As discussed in the case studies [35,58], adversarial attacks that manipulate LLMs into producing false or misleading information pose significant risks involving the spread of misinformation. The ability to craft adversarial prompts that generate toxic or inaccurate content can be exploited by malicious actors to shape public discourse, particularly in contexts such as political campaigns, social media, and even news. For instance, an adversary can use these techniques to spread false narratives, mislead users, and undermine trust in information systems. As LLM outputs appear to be coherent and trustworthy, distinguishing between genuine information and manipulated content becomes increasingly difficult for end users, contributing to broader erosion of factual integrity in public discourse.

5.7. Bias Amplification

Manipulation of LLMs through adversarial prompts can exacerbate pre-existing biases in these models, leading to the amplification of harmful stereotypes or discriminatory content. Because LLMs are often trained on large datasets that may contain biased data, adversarial inputs can exploit these underlying biases and magnify their effects. This is particularly concerning in sensitive applications such as hiring processes, healthcare, and legal systems, where biased outputs could reinforce inequities or perpetuate discrimination. Research such as [64] has underscored the ease with which adversarial techniques can exploit LLM alignment mechanisms, causing them to produce outputs that appear normative but are skewed by embedded biases. The societal impact of this can be severe, reinforcing harmful ideologies and unjust practices in critical sectors.

5.8. Disruption of Critical Services

Adversarial inputs can also compromise the availability and integrity of LLM-powered systems in critical sectors such as healthcare, finance, and infrastructure management. As noted by [66], adversarial attacks targeting mathematical reasoning can disrupt the problem-solving capabilities of LLMs, potentially leading to incorrect decisions in domains that require high precision, such as financial markets and engineering systems. Additionally, research into output prefix attacks and jailbreaking techniques has highlighted how adversarial inputs can degrade LLM performance, causing models to produce nonsensical outputs or halting responses altogether [62]. In sectors such as healthcare, where LLMs may be deployed in diagnostic tools or patient management systems, such disruptions can lead to dangerous consequences, including delayed treatments or incorrect diagnoses. Thus, the reliability of critical services becomes a significant concern when LLMs are vulnerable to adversarial manipulation.
The examples discussed in the previous sections demonstrate that adversarial attacks on LLMs have far-reaching implications for society. From the proliferation of misinformation and bias to the disruption of essential services, these vulnerabilities pose serious risks to social, economic, and political systems. As LLMs become more integrated into everyday applications, there is an urgent need for enhanced security measures, ethical guidelines, and regulatory frameworks that can mitigate these risks and ensure that LLMs contribute positively to society rather than becoming tools for harm.

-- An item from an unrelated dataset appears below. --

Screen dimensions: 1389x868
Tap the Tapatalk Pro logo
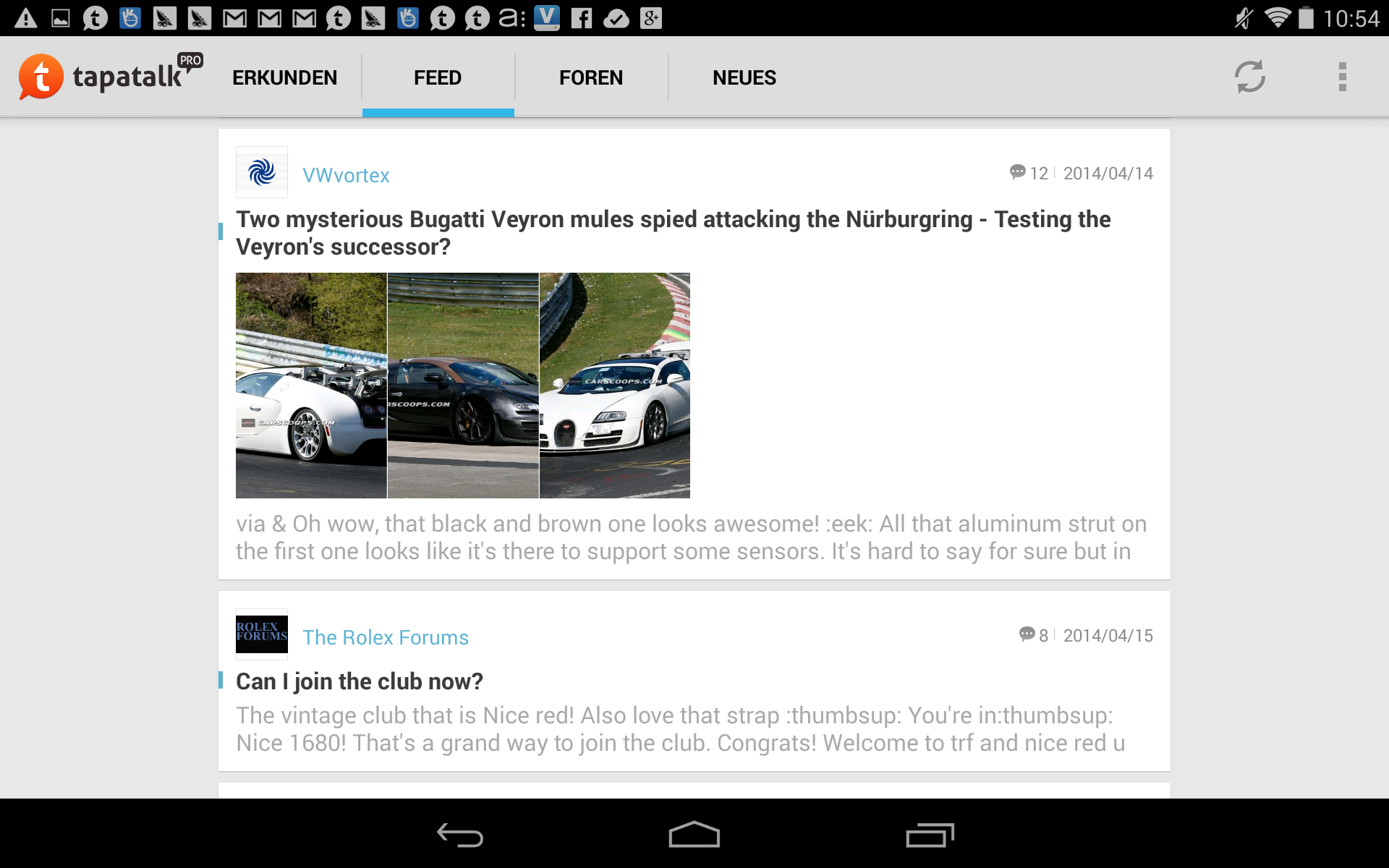[x=109, y=77]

6. Mitigation Strategies for CIA Dimensions in LLM Attacks

The widespread use of Large Language Models (LLMs) in critical applications has made them attractive targets for adversarial attacks. These attacks exploit vulnerabilities in the Confidentiality, Integrity, and Availability (CIA) triad, posing significant threats to system security. This section introduces mitigation strategies for each CIA dimension that are tailored to effectively counter prompt attacks. A summary is presented in Table 8.

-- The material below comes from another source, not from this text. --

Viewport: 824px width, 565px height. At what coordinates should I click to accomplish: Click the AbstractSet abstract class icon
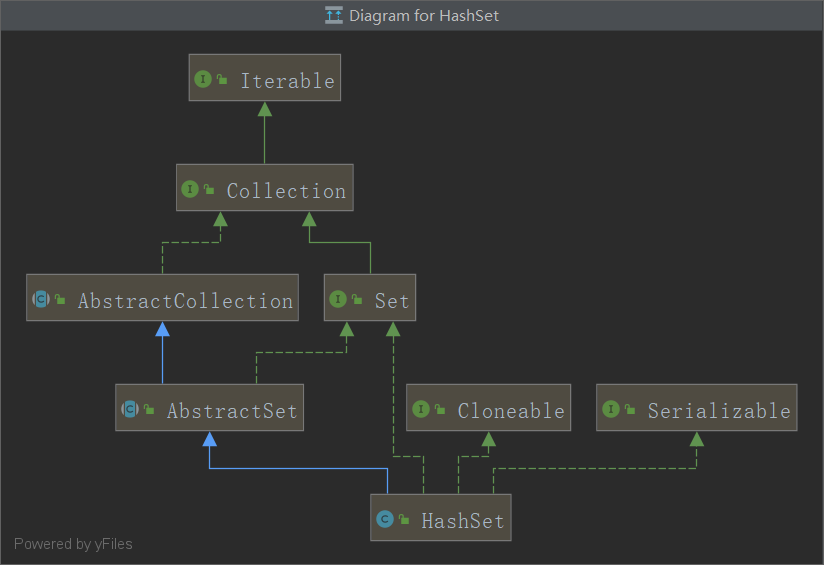pos(130,409)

6.1. Mitigating Confidentiality Attacks

Confidentiality ensures that sensitive information remains protected from unauthorized access or exposure. Prompt attacks such as data extraction and model inversion exploit the ability of LLMs to recall sensitive or proprietary information inadvertently. Effective mitigation strategies include the following:
  • Differential Privacy: Adding noise to the training data prevents the model from memorizing individual records, significantly reducing the risk of unintentional data leakage. For example, OpenAI’s GPT models have implemented techniques including differential privacy to limit the retrieval of training data, protecting against attacks such as the one demonstrated by Carlini et al. [42] where adversaries extracted names and sensitive details from training sets used by LLMs.
  • Access Controls: Restricting access to sensitive APIs and limiting query access to privileged users helps to prevent unauthorized prompts from accessing sensitive information. A notable case involved financial institutions implementing token-based API restrictions to secure access to transaction data from unauthorized actors attempting prompt injection.
  • Regular Audits: Conducting periodic reviews of model outputs helps to identify and mitigate inadvertent data leakage. This practice became essential after an incident where a leaked ChatGPT response inadvertently exposed proprietary business strategies due to inadequate output filtering.
  • Prompt Monitoring Tools: Deploying tools that analyze query patterns can flag and block malicious prompt sequences. For example, companies have started adopting real-time prompt analysis to detect and prevent extraction attacks, such as those mimicking legal or healthcare inquiries to elicit private data.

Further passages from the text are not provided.